Heat Pump Impact on UK Electricity Grid

Introduction and Project Objective

As the UK attempts to decarbonise heating, load will shift from the gas grid to the electricity grid. Since the efficiency of heat pumps is dependent on many variables, it is important to quantify how installing less efficient heat pumps might affect the grid – what is the consequence of 10 million inefficient heat pumps vs 10 million efficient ones?


The aim of this project was to quantify the potential impact of widespread heat pump adoption on the UK electricity grid. Specifically, the effect of low-quality installations on electricity demand.

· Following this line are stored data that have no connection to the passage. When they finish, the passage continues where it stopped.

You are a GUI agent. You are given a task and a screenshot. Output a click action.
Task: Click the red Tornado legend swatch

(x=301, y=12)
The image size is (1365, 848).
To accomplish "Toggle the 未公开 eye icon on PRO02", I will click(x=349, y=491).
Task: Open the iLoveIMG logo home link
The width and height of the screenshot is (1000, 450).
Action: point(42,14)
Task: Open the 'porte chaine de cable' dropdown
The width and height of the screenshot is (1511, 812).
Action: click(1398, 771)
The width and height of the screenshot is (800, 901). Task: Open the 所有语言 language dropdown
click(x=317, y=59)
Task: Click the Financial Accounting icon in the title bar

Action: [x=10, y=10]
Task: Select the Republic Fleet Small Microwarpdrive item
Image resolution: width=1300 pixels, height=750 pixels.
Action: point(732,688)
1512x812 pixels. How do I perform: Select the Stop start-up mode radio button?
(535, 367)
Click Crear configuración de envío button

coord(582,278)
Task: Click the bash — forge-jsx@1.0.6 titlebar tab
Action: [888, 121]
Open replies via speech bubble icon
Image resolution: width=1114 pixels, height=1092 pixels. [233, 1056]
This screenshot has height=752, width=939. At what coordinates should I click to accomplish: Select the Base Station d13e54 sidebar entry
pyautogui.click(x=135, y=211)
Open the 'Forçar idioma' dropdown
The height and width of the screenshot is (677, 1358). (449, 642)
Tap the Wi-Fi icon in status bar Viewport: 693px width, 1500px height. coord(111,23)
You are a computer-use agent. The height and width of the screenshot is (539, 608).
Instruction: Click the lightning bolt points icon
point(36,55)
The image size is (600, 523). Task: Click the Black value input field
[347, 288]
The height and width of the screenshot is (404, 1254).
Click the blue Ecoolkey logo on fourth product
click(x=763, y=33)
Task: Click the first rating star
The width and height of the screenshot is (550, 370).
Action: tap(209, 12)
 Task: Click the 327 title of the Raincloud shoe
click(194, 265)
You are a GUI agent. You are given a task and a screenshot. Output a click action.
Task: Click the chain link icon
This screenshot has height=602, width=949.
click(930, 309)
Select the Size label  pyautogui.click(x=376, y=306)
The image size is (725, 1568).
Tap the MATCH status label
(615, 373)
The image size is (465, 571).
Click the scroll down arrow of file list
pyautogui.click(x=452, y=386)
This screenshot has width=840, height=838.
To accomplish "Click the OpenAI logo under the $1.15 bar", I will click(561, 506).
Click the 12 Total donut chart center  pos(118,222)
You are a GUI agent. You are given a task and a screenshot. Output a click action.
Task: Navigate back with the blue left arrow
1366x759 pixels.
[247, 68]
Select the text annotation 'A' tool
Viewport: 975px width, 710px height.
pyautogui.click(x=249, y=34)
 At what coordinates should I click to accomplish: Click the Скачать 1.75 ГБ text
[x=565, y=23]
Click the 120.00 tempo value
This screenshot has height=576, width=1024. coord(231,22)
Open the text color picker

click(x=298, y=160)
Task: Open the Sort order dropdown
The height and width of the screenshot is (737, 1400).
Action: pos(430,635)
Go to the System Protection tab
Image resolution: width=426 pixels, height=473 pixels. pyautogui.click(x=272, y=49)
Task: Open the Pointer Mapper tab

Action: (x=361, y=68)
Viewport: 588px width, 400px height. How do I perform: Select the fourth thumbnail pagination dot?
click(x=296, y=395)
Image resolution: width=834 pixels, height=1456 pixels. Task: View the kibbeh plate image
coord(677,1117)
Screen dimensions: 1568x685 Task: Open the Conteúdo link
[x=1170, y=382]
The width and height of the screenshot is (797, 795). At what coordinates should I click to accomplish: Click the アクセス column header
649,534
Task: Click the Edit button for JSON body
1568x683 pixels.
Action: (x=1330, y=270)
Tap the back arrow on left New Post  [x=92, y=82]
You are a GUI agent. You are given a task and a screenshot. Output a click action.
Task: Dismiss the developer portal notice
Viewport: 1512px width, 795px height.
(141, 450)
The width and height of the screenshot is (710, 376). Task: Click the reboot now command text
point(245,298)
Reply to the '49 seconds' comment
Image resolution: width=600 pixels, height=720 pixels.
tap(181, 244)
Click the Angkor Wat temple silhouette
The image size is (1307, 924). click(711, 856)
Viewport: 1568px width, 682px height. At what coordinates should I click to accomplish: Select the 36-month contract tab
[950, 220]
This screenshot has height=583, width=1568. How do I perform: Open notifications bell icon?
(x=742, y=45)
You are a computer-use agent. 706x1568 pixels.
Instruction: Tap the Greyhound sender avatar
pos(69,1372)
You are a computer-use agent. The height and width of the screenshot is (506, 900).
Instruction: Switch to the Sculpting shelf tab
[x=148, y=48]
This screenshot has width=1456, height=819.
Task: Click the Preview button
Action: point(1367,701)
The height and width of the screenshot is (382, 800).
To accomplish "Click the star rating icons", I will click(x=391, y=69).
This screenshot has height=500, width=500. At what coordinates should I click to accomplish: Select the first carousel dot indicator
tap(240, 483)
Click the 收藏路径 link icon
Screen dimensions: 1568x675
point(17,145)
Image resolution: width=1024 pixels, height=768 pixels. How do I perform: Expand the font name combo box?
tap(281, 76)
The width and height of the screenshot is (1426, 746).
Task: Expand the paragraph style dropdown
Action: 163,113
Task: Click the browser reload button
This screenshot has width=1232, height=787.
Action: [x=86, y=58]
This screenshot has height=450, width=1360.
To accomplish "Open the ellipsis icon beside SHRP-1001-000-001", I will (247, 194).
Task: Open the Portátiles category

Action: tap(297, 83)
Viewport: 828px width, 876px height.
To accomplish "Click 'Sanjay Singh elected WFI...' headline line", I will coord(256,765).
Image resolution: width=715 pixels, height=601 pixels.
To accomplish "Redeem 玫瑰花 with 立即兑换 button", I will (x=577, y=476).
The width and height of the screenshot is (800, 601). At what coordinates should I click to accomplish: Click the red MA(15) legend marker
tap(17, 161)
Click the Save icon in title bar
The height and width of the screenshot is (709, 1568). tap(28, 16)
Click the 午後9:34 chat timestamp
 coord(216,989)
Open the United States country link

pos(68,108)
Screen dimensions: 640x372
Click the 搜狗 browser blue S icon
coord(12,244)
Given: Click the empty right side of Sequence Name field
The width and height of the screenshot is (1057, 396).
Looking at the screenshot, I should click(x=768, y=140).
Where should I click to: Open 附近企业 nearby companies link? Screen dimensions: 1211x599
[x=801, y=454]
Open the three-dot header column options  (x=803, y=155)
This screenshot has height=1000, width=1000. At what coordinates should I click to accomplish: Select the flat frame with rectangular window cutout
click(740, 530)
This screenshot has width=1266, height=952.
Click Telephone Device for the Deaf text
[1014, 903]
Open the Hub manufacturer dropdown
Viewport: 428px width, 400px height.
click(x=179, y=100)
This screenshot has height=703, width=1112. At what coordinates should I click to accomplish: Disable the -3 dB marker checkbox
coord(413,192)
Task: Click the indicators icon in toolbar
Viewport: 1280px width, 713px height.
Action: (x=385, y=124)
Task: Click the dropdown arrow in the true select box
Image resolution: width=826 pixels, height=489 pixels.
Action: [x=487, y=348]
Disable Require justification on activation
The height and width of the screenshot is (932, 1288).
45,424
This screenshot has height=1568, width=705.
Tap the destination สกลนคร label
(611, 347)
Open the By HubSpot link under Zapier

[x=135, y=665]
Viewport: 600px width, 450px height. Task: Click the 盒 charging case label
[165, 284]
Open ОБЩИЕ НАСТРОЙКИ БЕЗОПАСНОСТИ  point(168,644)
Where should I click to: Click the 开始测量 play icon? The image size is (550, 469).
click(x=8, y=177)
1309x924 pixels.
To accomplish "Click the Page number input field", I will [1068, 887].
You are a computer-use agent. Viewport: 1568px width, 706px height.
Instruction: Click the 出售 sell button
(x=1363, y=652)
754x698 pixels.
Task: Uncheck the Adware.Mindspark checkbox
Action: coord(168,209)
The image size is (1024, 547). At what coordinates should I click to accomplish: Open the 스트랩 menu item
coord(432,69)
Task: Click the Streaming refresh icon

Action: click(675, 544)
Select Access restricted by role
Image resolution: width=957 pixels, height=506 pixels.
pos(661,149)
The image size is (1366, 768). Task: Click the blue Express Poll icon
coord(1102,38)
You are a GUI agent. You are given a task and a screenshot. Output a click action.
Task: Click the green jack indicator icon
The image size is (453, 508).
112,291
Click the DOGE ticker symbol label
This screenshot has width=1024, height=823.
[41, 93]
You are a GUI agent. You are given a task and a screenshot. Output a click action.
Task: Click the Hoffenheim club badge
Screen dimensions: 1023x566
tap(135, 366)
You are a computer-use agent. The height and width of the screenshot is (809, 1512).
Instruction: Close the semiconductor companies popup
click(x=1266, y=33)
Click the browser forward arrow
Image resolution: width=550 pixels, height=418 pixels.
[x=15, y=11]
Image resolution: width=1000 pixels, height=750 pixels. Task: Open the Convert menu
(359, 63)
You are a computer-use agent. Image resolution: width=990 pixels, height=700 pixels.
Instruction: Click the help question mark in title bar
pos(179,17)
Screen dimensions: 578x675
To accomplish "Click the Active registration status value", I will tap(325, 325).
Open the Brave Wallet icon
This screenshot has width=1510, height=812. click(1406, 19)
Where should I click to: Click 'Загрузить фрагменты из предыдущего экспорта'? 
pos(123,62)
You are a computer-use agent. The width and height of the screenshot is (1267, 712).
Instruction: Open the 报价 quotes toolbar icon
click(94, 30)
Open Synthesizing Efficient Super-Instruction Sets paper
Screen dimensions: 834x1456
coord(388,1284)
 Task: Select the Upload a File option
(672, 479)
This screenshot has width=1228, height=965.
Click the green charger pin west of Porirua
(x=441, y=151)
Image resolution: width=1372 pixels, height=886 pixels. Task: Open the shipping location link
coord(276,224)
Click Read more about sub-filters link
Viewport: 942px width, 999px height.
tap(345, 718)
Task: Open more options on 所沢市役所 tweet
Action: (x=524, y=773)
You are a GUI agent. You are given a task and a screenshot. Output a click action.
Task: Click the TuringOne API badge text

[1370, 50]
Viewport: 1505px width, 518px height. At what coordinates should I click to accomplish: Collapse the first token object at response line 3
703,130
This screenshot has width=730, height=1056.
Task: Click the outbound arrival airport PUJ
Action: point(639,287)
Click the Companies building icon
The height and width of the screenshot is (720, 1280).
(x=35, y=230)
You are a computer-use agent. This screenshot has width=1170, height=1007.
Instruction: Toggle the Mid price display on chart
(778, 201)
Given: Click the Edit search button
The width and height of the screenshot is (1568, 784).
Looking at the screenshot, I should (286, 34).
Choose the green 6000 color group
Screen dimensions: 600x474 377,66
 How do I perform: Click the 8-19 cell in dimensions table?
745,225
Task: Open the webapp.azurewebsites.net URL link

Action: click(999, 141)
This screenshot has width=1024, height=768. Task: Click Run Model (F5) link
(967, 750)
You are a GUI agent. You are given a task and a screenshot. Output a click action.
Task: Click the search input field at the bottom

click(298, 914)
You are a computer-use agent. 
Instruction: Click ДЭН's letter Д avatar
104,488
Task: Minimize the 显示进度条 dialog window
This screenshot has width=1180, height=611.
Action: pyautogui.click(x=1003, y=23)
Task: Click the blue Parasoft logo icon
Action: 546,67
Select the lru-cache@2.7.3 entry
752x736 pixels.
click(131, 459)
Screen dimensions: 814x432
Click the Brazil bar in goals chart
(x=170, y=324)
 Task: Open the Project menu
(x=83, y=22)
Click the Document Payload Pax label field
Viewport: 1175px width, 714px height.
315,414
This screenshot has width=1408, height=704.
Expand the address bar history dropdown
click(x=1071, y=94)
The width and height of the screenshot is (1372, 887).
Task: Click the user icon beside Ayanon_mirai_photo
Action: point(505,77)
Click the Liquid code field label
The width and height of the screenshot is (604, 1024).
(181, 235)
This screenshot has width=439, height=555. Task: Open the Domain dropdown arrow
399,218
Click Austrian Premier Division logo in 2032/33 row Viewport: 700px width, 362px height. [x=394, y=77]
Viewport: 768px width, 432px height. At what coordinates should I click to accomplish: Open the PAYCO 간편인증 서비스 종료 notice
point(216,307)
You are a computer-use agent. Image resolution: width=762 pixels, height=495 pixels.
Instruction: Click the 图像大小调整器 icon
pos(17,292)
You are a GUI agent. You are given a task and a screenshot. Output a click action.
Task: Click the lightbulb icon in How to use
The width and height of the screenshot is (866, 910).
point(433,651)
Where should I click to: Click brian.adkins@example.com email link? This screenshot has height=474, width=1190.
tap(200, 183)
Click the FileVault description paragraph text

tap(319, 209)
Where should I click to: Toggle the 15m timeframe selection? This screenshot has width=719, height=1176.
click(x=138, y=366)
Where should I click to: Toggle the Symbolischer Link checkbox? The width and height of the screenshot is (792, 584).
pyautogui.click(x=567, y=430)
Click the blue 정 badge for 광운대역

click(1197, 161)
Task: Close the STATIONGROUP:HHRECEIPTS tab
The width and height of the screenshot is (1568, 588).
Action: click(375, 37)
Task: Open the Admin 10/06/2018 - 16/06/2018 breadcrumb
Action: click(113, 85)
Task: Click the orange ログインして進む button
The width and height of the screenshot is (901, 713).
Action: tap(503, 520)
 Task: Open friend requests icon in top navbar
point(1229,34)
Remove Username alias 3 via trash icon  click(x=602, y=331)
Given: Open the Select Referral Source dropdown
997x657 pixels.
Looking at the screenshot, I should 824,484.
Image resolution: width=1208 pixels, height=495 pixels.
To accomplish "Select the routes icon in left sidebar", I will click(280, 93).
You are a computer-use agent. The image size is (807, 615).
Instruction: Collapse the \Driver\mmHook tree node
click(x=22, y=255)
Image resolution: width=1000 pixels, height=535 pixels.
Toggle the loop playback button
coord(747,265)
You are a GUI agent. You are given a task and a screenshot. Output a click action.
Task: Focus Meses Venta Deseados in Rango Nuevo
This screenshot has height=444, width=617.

Data Source and Initial Considerations

Three datasets feed into this model.

  1. The heat pump electricity consumption and heat generated for January 2024 were provided in a cleaned dataset by Trystan Lee and are available at https://emoncms.org/heatpumpmonitororg/feed/view
  2. The output from my previous heat pump electricity usage prediction model. This provides a 10-year dataset of predicted electricity consumption. This dataset was based on average energy consumption from heat pumps monitored on https://heatpumpmonitor.org/
  3. Weather data provided by https://open-meteo.com/

Data Preprocessing and Analysis

Categorisation and COP Calculation

The January heat pump data was split into performance groups: top 20, top 50, all units, and derived groups (all minus top 20, all minus top 50). These groups represent how well different groups of systems performed over the month of January.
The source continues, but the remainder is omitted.